What does matter is Bob’s ability to write a story about a time and place that seems both familiar, real, and unreal. Bob is a great storyteller. He weaves in both history and the nitty-gritty of real life out in the community in which we live and work. He tells stories of personal and emotional pain, corruption, history, and life. He cries from his heart. Sometimes you can feel heavy in your heart from what he writes. Other times his attention to graft and corruption makes you realize how much you don’t know or understand. And then there is always his happier writings that make you laugh. But the one thing you see, in all Bob’s writings, is Bob’s love in telling a story.
If you are about to start your path into the story of The South Side of Chicago from the standpoint of a small (and later larger) entrepreneur, and a Jewish faith upbringing, you will nod your head as you enjoy many “ah-ha” moments. Moments about life- corruption, religion, personal relationships, and the yellow brick road each of us chooses. I have all the books Bob has written and have found them to be great entertainment and lessons in life. Happy reading to you!
Brad Dechter
Robert M. Katzman on Brad Dechter
I knew Brad when we were children, but the few years difference mattered more in grammar school than fifty years later, when we had both become who we were. That was when our relationship blossomed into two people on the same wave-length. Careers aside, that was the thing. When he visited Chicago from San Diego, California to see old friends here, I became part of that group.
But then, when the worst thing happened to me – losing my wife of 42 years – in my emotional and literal wandering across America, I landed in Oregon. A good friend there welcomed me to both silence and brotherhood as my moods fluctuated. Brad knew where I was.
When my Oregon friend had to leave after a few weeks, I drove slowly north over a never-ending mountain, my mind filled with everything and nothing, and I landed in Portland for a few days before flying back to an empty house in Wisconsin. Brad called me to check in as he does sometimes, then told me he was going to fly there and meet me for a couple days.
Brad has a very successful shipping business across the Pacific Ocean and in numerous countries near the South China Sea. He travels a great deal, is frequently immersed in business deals to meet this person or to develop a new building. He is in demand in many places far apart from each other. I would never ask him to put his life on hold to give me a little of his time. After all, who was I? How could he see things differently than I did?
Brad and I were together for two days, non-stop talking, eating and finding things to laugh about, when that seemed a faraway thing for me. He made a space in my life for me to feel good again, even for a short time, when that was seemingly inconceivable for me.
It was a moment of kindness, love, and for me, unforgettable.

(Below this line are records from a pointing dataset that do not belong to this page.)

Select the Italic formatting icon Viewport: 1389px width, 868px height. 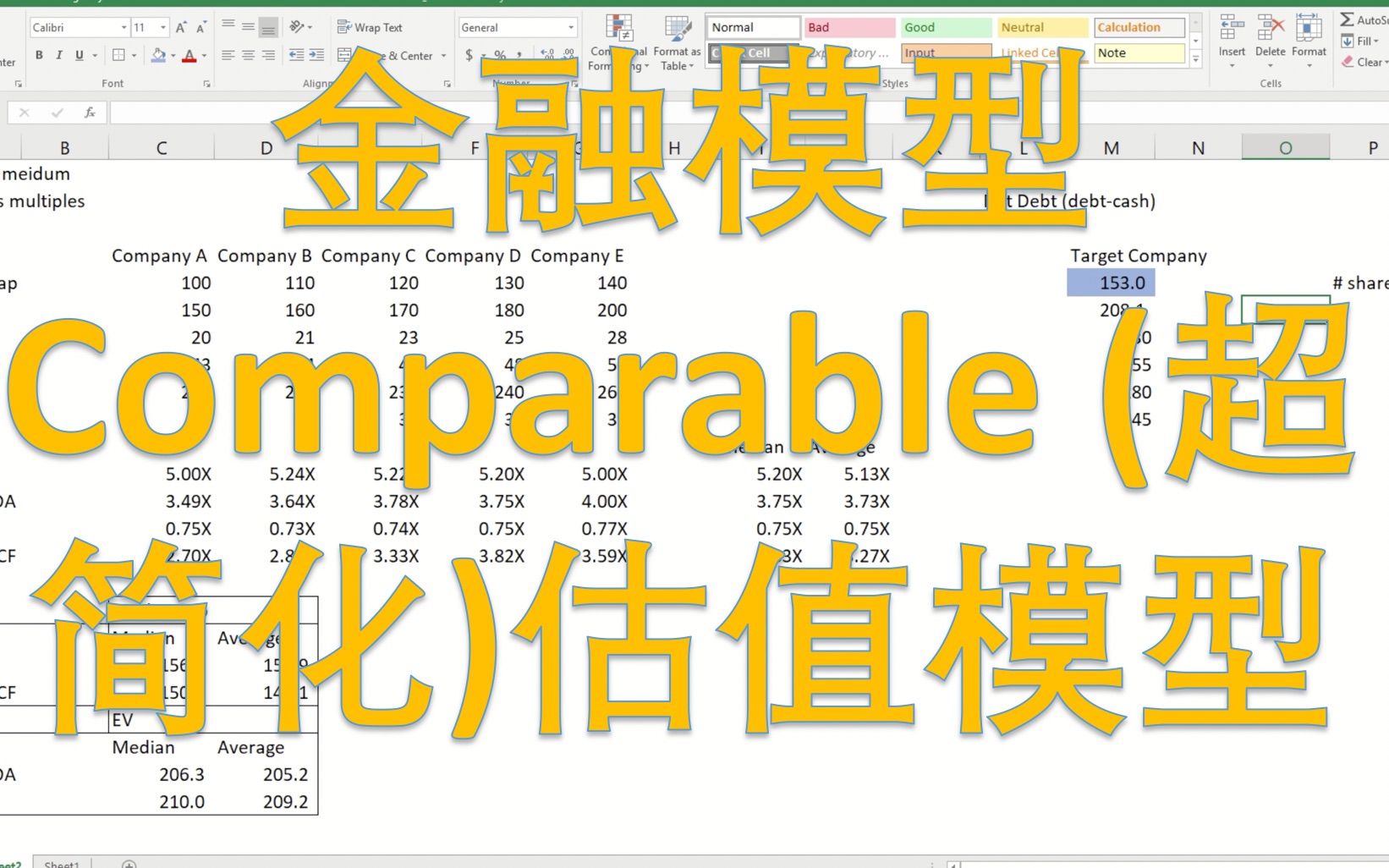58,54
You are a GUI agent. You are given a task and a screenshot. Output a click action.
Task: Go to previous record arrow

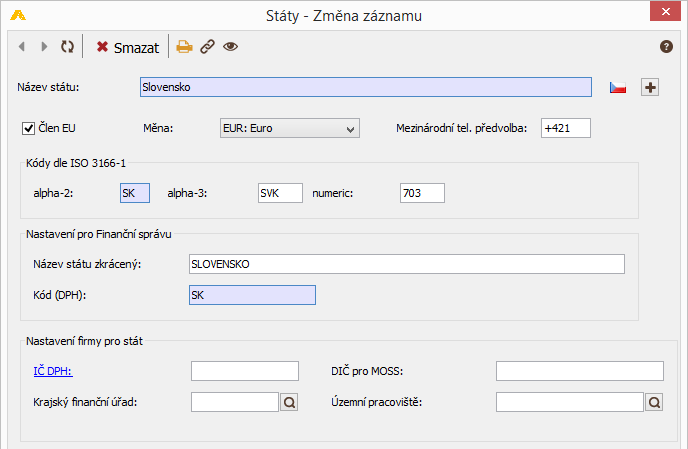[x=22, y=46]
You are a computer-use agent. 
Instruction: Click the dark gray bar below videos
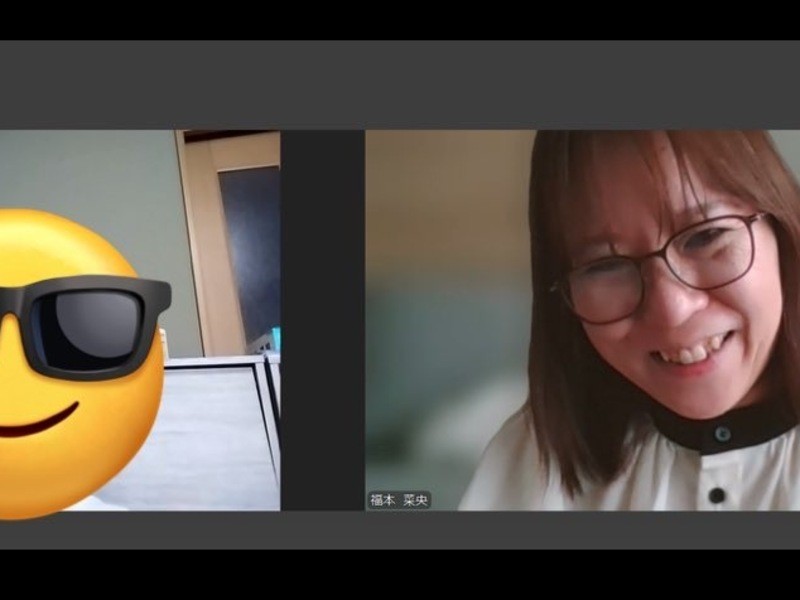(400, 529)
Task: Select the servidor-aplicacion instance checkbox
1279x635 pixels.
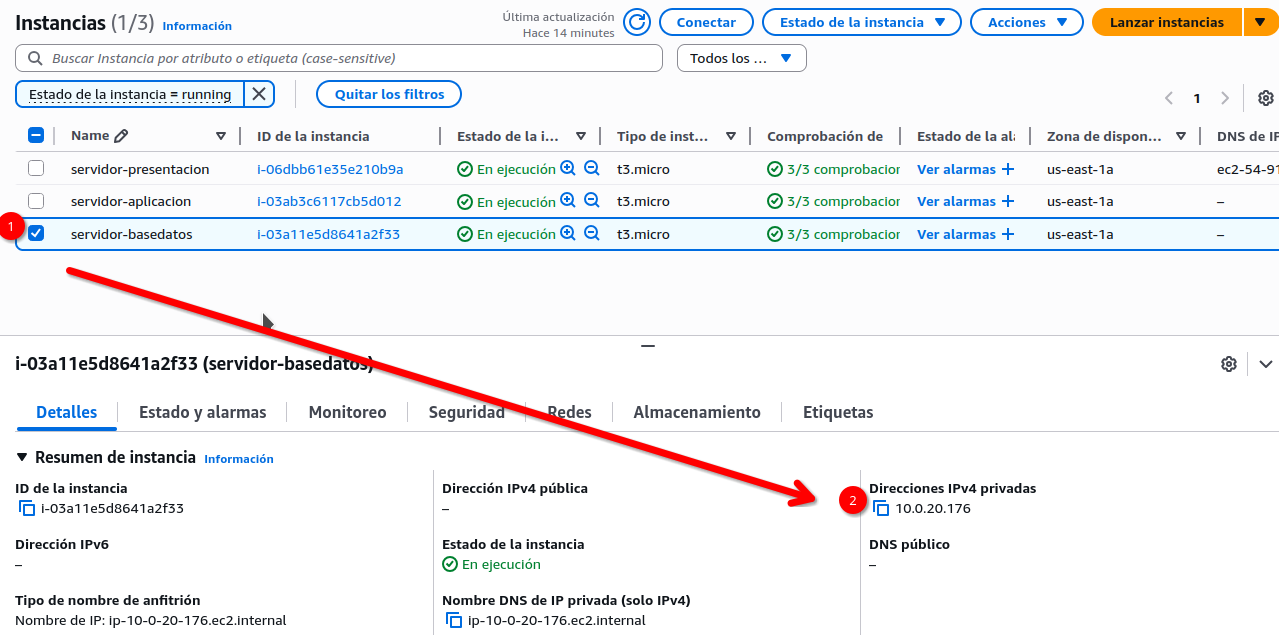Action: [x=36, y=201]
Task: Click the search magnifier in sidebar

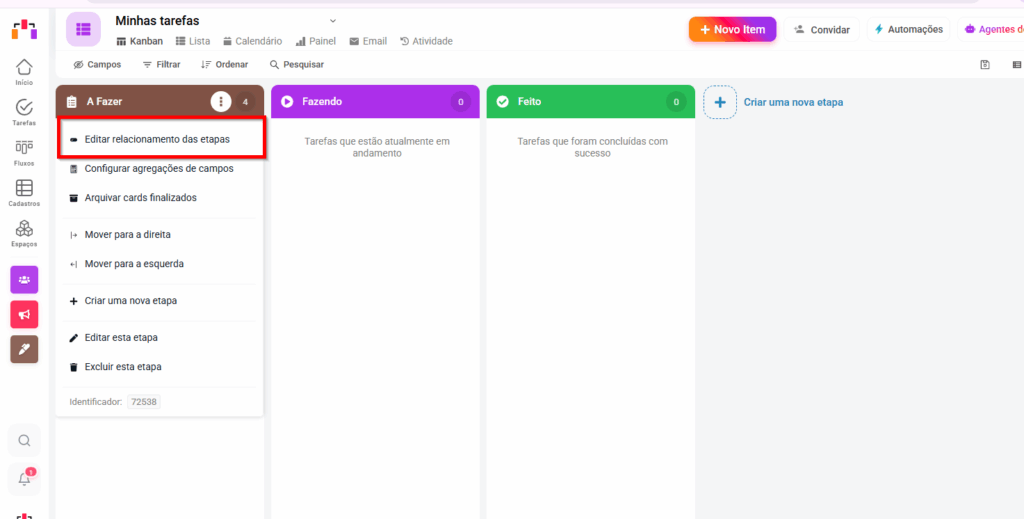Action: (25, 440)
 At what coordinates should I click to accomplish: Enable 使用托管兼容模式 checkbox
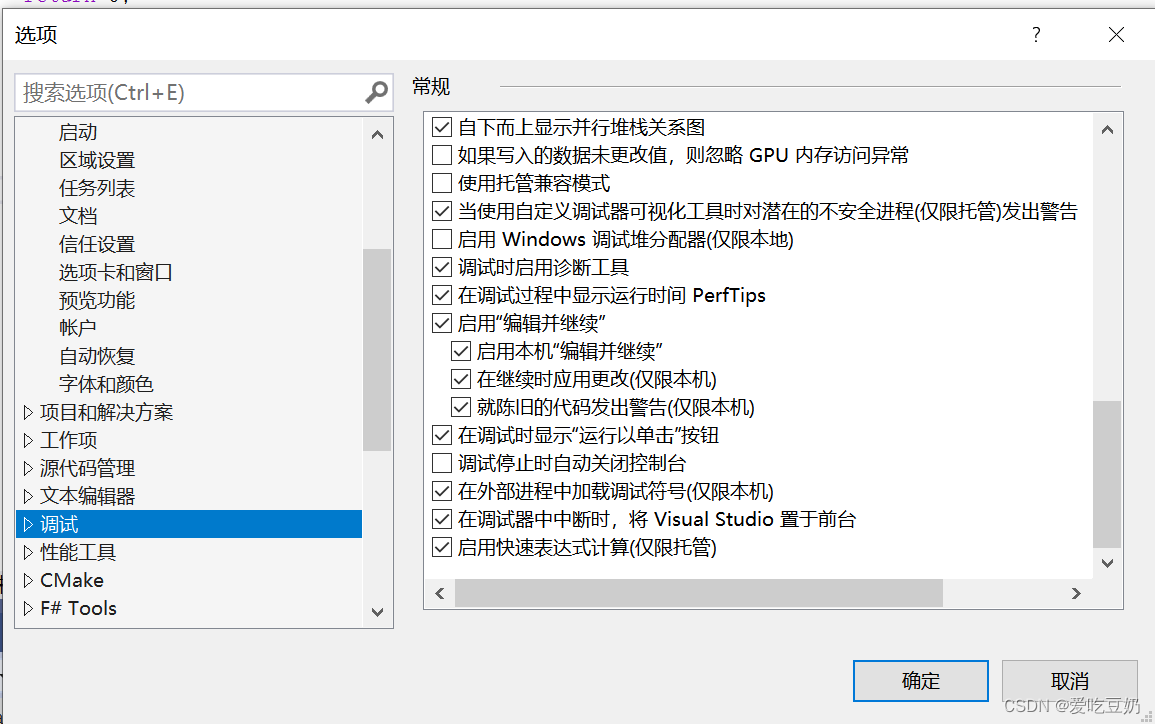click(x=442, y=184)
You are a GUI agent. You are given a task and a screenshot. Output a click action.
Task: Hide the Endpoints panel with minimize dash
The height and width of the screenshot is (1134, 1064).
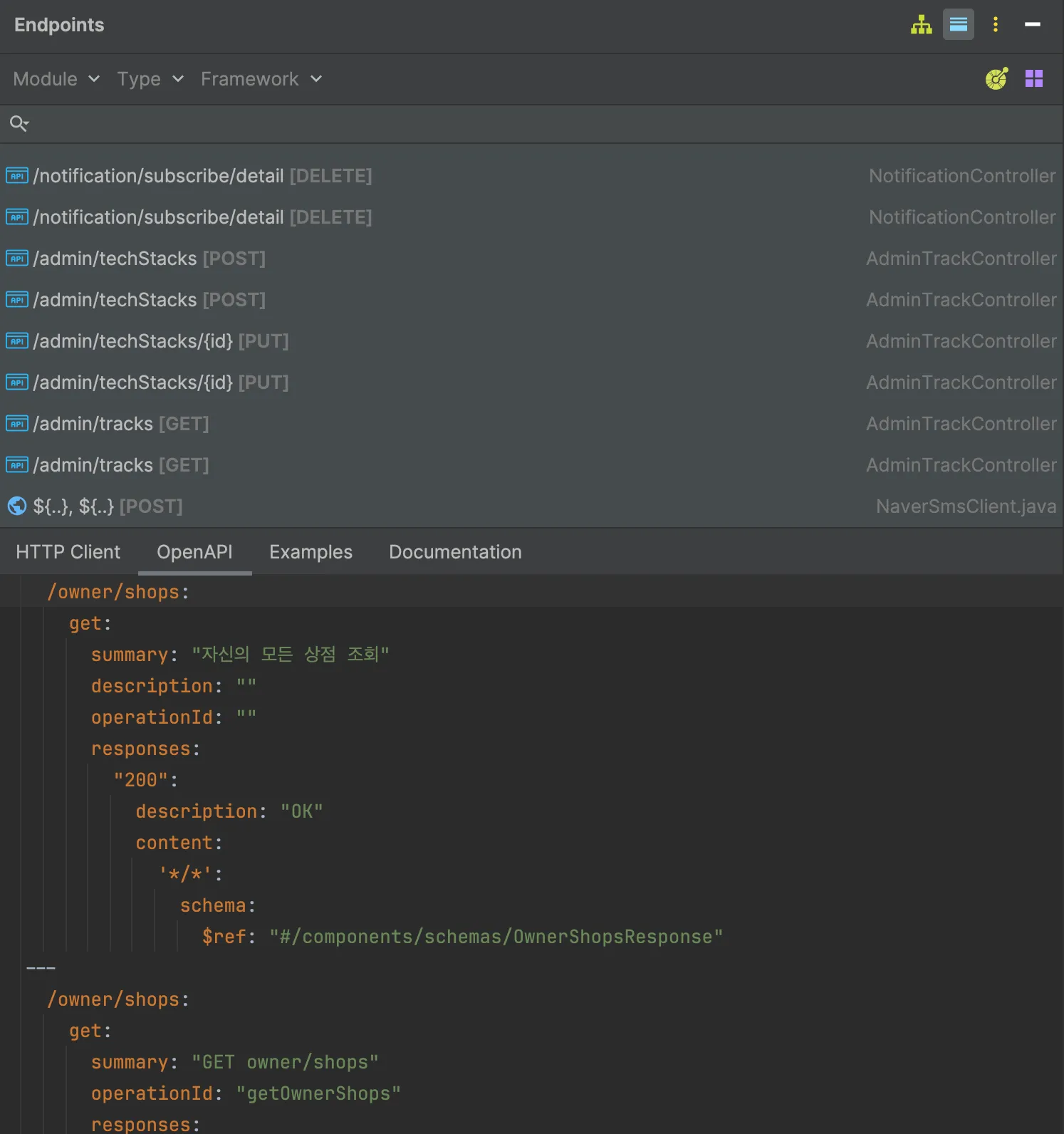(x=1032, y=25)
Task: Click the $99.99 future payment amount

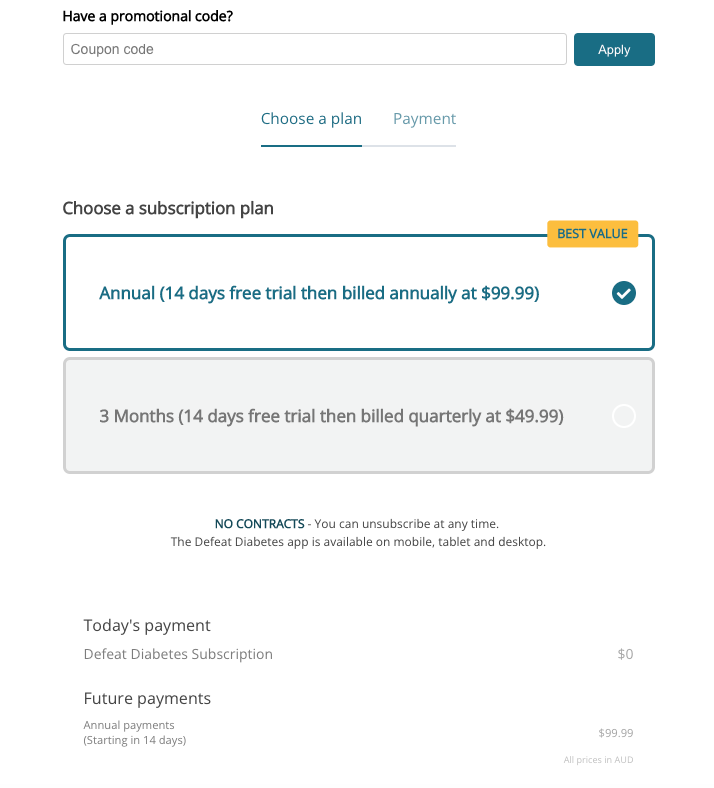Action: (x=615, y=733)
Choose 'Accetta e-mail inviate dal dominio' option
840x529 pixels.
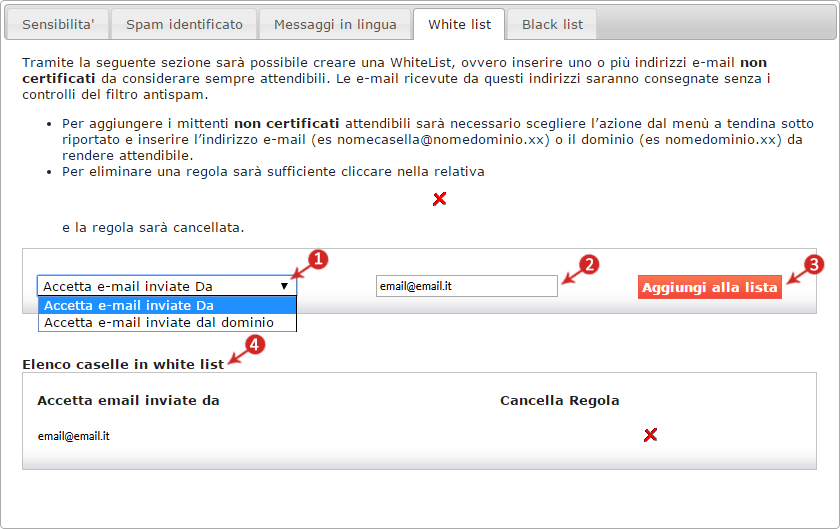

Brad and I don’t see each other often.
San Diego is about as far away from Wisconsin a person can be without falling off the South Western coast of America. Both of our aging bodies keep slowly disintegrating bit by bit.
But we write constantly, he reads everything I post and he has responded more than any other person in my fourteen years of posting my stories online. A truly busy man is one who manages his time to allow for the fullness of life to fit into it.
Who is Brad Dechter?
He is my friend, he is my brother and I love him.